WASHINGTON – After the big feast comes all those Thanksgiving leftovers.
Some would argue that the best part of the holiday may be those day-after turkey sandwiches, perhaps with some stuffing and cranberry sauce on the side.
But eat up this weekend because by Monday, any remnants of the Thanksgiving meal still in the refrigerator need to be pitched or moved to the freezer.
“The storage time in the refrigerator is only three to four days,” says Tina Hanes with the U.S. Department of Agriculture’s Meat and Poultry Hotline. She says if you have a lot of leftovers, it is best to store some directly after the big holiday meal in the freezer in covered, shallow containers.
Her favorite storage technique is to make up individual meals — with single portions of turkey, sweet potatoes and the like. But she adds there is nothing wrong with taking an extra casserole and freezing it whole for later use.
Most cooked foods can keep indefinitely in the freezer. But Hanes says they lose quality over time, and it is best to use up frozen leftovers within three to four months.

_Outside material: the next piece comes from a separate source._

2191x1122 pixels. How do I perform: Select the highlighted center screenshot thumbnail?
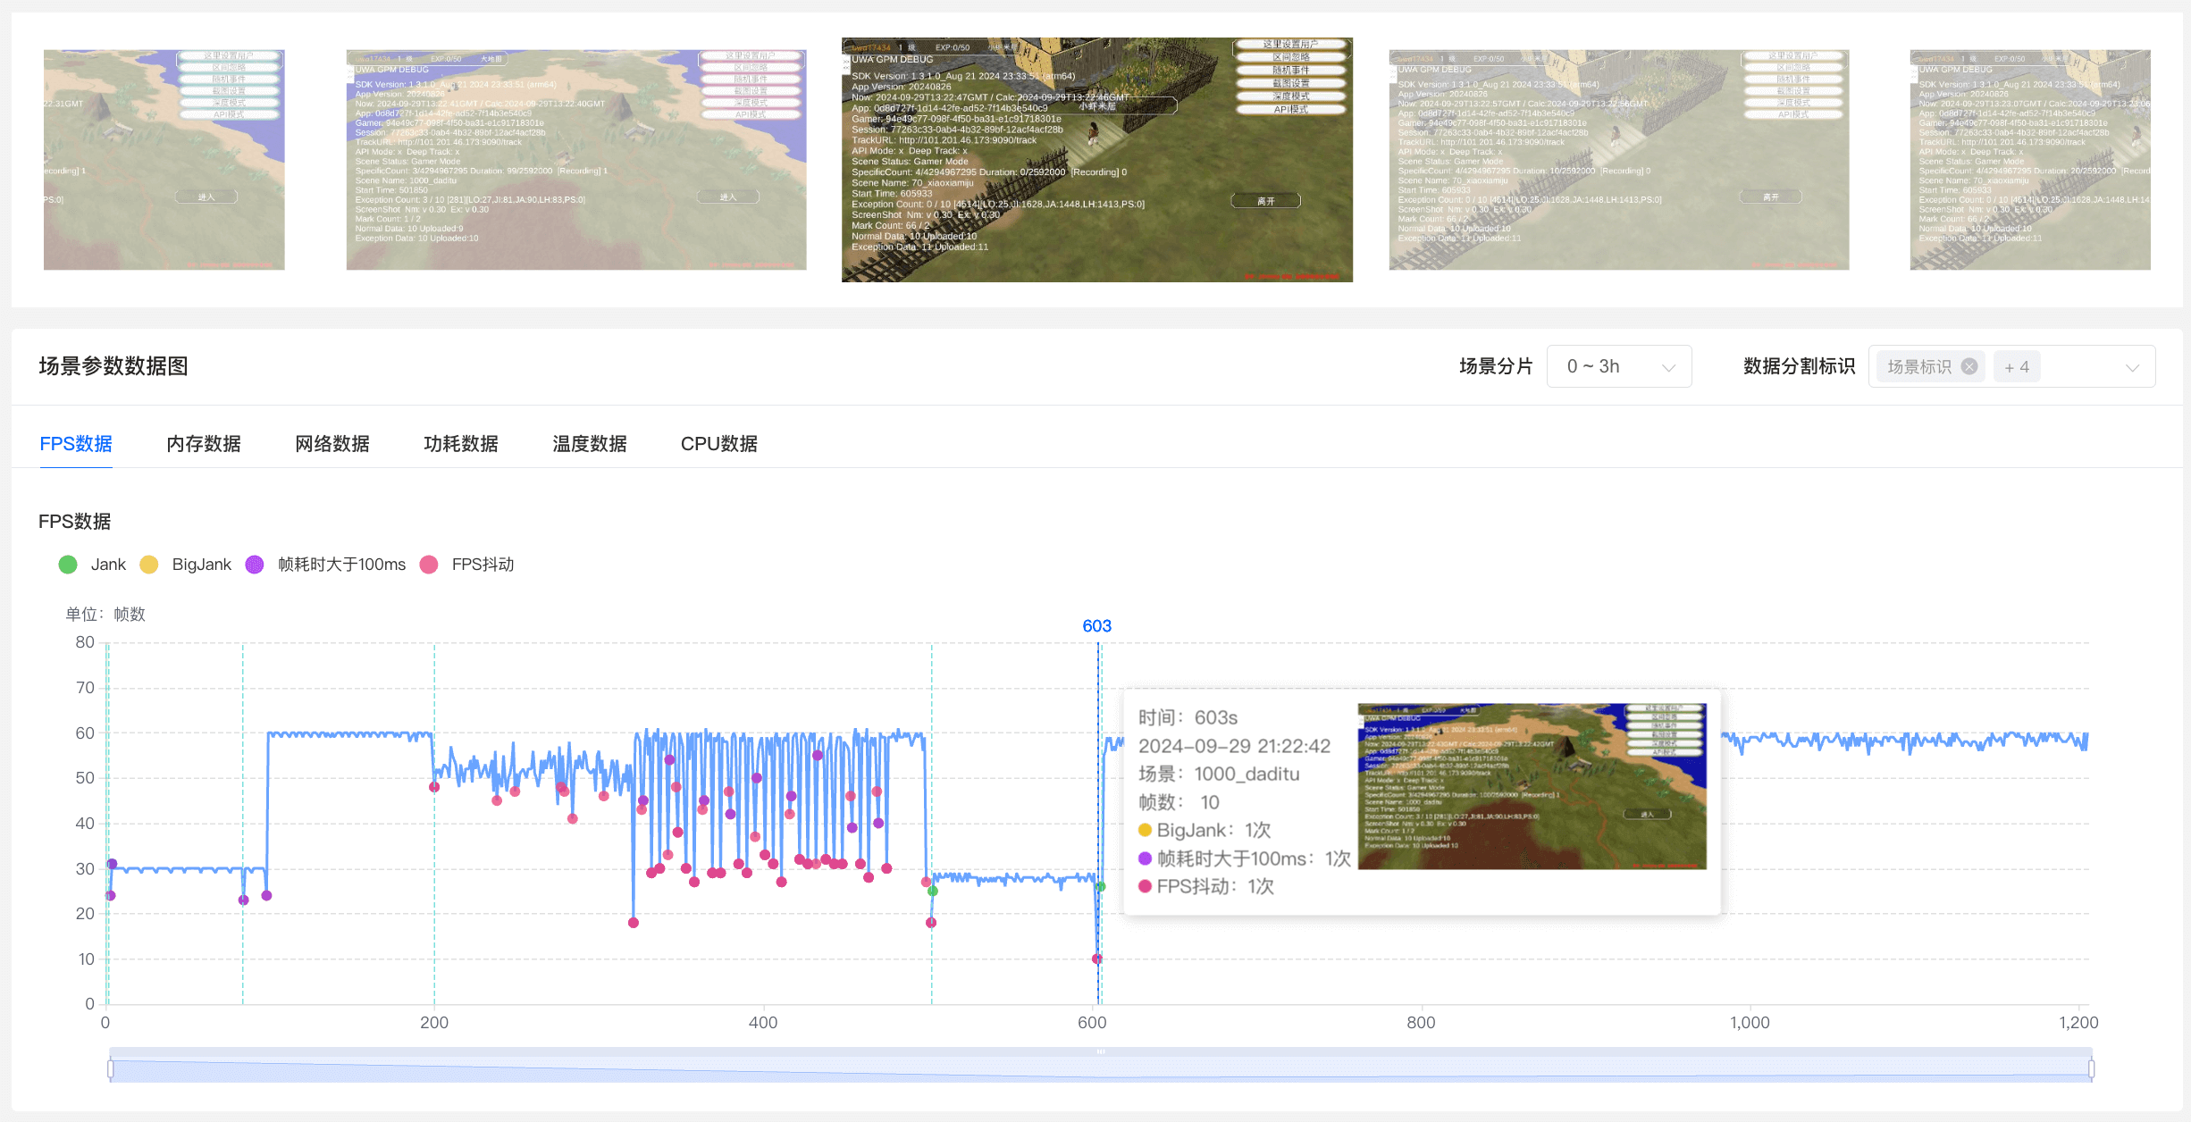(x=1096, y=160)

While turkey, ham, sweet potatoes and stuffing all freeze well, there are some other foods that are safe to eat when frozen but undergo changes in taste and texture.
Hanes says anything with mayonnaise in it or sour cream won’t freeze well. And although frozen cranberries are sold in grocery stores, frozen cranberry sauce tends to become a “watery goopy mess,” she says.
The USDA Meat and Poultry Hotline is open all year round to answer questions about food preparation and safety. Information is also available at www.foodsafety.gov.